Among the entries below, find the line with "The width and height of the screenshot is (1497, 957).", then quote it and each following line up to and including the line with "Task: Click the Platform account heading", and nothing else.

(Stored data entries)
====

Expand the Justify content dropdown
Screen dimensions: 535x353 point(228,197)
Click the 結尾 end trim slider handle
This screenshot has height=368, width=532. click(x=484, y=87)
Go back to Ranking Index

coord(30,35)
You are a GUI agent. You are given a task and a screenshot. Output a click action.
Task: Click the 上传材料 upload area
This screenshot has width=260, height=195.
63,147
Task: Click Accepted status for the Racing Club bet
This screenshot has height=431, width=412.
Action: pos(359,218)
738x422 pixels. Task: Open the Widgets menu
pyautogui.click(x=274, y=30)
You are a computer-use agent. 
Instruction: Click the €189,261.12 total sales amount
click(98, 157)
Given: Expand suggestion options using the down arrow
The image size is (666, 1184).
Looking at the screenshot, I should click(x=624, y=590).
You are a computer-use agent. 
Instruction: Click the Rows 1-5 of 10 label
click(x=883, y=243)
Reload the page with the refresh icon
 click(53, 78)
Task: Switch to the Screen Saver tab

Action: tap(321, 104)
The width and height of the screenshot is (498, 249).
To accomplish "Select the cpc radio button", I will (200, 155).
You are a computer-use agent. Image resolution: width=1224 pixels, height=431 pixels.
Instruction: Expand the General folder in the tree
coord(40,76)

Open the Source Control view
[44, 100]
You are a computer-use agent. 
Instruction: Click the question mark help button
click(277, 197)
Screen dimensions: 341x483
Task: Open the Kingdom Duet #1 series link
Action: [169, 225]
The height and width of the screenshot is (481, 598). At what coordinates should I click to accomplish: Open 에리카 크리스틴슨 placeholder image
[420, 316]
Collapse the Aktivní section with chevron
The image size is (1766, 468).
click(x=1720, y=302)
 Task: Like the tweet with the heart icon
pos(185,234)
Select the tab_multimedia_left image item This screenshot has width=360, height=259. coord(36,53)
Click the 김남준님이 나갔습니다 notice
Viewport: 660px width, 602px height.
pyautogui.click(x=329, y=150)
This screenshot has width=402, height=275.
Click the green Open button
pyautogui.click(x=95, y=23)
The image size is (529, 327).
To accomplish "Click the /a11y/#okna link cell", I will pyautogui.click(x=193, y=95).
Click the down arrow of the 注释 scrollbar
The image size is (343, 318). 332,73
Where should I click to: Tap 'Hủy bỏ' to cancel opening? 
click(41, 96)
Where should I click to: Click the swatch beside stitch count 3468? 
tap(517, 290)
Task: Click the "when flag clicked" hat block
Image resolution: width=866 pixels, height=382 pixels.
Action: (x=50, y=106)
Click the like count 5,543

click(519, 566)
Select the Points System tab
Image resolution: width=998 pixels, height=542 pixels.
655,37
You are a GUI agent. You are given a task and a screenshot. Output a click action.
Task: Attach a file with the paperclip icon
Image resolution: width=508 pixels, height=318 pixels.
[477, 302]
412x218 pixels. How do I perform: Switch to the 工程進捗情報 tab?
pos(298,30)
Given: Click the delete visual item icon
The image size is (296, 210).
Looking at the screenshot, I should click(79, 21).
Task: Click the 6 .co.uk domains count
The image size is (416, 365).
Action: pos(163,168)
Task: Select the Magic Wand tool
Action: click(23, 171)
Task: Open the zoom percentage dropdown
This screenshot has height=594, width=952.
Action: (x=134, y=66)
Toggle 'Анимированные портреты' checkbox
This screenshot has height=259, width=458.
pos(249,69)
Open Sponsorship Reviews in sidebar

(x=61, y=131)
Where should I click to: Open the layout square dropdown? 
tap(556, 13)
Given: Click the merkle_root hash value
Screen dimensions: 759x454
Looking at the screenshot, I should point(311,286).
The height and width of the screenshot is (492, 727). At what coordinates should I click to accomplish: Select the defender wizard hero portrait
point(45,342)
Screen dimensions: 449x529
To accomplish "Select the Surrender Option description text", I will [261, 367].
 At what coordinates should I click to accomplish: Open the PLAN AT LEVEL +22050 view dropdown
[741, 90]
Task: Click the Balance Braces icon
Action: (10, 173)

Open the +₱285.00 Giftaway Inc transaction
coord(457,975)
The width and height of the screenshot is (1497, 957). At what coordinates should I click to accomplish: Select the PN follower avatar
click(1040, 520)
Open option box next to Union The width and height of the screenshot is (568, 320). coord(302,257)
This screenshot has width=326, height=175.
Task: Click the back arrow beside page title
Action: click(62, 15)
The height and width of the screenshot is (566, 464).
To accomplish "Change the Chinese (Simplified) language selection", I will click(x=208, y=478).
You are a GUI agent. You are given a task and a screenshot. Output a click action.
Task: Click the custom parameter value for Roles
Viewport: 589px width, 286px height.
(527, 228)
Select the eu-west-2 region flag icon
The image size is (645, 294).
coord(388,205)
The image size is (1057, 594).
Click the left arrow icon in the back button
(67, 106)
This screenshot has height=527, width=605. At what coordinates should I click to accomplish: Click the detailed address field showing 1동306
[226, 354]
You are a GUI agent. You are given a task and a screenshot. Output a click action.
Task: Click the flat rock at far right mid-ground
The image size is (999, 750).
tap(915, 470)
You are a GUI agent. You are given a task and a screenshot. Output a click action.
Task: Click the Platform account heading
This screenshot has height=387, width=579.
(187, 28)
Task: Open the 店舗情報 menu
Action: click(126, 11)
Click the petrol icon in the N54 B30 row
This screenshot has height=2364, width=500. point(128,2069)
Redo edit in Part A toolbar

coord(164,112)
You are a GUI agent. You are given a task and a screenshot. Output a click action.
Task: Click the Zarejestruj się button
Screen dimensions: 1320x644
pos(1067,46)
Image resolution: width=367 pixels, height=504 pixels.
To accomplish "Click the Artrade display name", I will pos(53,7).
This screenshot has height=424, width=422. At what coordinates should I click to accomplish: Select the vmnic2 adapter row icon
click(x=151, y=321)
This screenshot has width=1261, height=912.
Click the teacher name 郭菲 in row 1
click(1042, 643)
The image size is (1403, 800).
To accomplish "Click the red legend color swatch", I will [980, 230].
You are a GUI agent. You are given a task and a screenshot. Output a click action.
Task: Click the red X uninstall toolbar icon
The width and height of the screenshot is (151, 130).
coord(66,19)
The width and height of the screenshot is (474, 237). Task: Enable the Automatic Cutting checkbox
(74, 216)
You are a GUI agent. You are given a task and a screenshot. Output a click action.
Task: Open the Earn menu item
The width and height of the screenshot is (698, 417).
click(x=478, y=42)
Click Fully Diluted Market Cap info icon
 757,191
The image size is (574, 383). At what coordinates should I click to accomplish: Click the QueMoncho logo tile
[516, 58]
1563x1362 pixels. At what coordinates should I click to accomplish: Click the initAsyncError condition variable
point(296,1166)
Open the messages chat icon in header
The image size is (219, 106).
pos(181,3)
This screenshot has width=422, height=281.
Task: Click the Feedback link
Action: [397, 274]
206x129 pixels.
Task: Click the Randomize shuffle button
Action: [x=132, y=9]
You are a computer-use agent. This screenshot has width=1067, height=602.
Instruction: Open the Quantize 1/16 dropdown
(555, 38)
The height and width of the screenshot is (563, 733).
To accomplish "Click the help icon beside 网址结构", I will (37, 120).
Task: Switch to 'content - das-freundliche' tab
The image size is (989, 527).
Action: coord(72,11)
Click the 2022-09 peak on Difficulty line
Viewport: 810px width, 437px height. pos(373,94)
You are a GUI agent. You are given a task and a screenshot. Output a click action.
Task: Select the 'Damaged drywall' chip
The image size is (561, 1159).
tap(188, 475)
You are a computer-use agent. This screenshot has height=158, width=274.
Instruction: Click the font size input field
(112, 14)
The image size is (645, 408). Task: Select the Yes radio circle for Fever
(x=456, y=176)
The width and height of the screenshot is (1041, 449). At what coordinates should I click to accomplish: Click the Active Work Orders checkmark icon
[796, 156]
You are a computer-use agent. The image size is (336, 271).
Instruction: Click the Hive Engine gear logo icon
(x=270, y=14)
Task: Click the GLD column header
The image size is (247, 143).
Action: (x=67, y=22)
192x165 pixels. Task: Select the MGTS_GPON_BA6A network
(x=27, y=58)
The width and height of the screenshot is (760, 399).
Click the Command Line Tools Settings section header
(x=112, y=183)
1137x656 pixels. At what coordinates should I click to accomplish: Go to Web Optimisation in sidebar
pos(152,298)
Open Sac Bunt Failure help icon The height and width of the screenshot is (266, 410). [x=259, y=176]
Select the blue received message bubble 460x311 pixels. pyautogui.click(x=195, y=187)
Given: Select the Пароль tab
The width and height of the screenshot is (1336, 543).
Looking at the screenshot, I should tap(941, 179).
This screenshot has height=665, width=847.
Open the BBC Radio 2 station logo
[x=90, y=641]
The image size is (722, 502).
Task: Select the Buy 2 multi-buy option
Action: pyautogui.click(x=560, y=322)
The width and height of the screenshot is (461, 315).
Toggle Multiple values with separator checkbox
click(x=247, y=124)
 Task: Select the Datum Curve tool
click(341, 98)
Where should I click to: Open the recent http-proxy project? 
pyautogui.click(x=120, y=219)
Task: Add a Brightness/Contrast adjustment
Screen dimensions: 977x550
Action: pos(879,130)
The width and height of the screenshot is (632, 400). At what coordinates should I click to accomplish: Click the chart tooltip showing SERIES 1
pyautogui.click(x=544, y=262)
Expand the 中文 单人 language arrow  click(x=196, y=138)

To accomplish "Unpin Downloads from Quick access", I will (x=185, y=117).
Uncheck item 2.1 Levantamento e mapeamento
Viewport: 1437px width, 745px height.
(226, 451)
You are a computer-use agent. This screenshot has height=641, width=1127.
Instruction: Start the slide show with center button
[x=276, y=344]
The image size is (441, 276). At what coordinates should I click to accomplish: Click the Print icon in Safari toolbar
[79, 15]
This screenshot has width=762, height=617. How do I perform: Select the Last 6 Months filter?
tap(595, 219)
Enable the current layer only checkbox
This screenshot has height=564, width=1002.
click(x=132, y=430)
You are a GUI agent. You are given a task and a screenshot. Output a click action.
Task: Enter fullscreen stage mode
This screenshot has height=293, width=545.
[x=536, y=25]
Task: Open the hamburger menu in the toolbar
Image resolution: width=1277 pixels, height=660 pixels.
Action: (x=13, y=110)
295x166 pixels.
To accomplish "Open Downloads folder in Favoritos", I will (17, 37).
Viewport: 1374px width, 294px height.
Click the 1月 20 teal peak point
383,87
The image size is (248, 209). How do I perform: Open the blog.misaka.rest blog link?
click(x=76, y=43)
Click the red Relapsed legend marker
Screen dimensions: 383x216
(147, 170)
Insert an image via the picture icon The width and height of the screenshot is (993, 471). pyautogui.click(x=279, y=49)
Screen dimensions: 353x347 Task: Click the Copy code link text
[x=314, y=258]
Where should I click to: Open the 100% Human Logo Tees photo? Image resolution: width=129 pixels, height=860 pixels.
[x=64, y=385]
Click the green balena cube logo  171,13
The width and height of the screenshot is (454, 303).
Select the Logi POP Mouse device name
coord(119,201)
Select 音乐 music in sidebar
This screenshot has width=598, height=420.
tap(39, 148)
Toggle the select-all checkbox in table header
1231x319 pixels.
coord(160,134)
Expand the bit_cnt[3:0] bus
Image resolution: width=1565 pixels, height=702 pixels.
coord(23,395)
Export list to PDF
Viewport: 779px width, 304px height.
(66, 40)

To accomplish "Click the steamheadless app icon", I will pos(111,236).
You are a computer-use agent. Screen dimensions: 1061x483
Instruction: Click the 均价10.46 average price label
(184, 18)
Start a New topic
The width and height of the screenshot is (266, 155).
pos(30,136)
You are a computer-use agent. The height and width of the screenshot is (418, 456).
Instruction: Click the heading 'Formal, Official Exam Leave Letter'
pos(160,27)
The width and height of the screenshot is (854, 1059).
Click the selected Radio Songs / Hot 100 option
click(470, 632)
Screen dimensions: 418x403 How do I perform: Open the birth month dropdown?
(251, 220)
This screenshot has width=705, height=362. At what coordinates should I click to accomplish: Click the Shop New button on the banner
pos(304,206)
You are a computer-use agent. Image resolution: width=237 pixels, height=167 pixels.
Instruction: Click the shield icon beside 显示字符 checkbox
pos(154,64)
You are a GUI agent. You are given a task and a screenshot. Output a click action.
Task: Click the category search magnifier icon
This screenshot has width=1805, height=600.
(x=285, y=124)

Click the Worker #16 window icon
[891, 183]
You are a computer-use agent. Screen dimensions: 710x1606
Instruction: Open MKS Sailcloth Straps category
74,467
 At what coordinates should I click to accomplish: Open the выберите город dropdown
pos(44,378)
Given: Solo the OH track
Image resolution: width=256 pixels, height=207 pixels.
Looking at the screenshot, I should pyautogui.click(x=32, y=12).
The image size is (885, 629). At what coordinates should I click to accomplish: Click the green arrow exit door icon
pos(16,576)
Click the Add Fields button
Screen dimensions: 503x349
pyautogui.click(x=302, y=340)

====

**Task result**
The width and height of the screenshot is (1497, 957). At what coordinates should I click to accomplish: Select the PN follower avatar
click(1040, 520)
Open option box next to Union The width and height of the screenshot is (568, 320). coord(302,257)
This screenshot has width=326, height=175.
Task: Click the back arrow beside page title
Action: click(62, 15)
The height and width of the screenshot is (566, 464).
To accomplish "Change the Chinese (Simplified) language selection", I will click(x=208, y=478).
You are a GUI agent. You are given a task and a screenshot. Output a click action.
Task: Click the custom parameter value for Roles
Viewport: 589px width, 286px height.
(527, 228)
Select the eu-west-2 region flag icon
The image size is (645, 294).
coord(388,205)
The image size is (1057, 594).
Click the left arrow icon in the back button
(67, 106)
This screenshot has height=527, width=605. At what coordinates should I click to accomplish: Click the detailed address field showing 1동306
[226, 354]
You are a GUI agent. You are given a task and a screenshot. Output a click action.
Task: Click the flat rock at far right mid-ground
The image size is (999, 750).
tap(915, 470)
You are a GUI agent. You are given a task and a screenshot. Output a click action.
Task: Click the Platform account heading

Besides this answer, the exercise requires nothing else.